-- What is needed --
Once you reach the line that holds "Given: Click the green add button above table" in the listing below, output it and every line after it through the line that holds "691x418 pixels.", word for word.

-- Information shown --

*** Block opens ***

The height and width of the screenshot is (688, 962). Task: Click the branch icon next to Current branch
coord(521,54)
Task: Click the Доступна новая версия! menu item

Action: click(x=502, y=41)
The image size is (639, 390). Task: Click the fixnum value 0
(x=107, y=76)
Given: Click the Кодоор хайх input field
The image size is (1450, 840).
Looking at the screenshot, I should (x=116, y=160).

*** Block closes ***
*** Block opens ***

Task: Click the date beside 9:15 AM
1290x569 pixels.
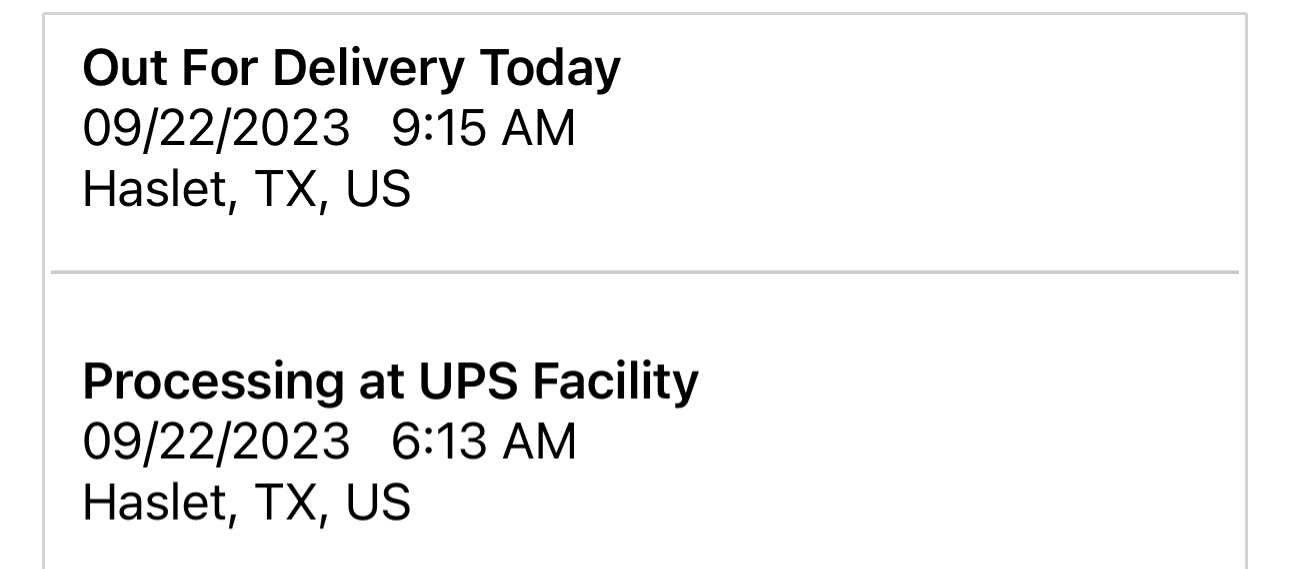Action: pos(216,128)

*** Block closes ***
*** Block opens ***

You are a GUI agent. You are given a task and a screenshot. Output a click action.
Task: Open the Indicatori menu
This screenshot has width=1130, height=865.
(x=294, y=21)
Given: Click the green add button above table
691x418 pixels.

*** Block closes ***

-- Exercise output --
Given: Click the green add button above table
691x418 pixels.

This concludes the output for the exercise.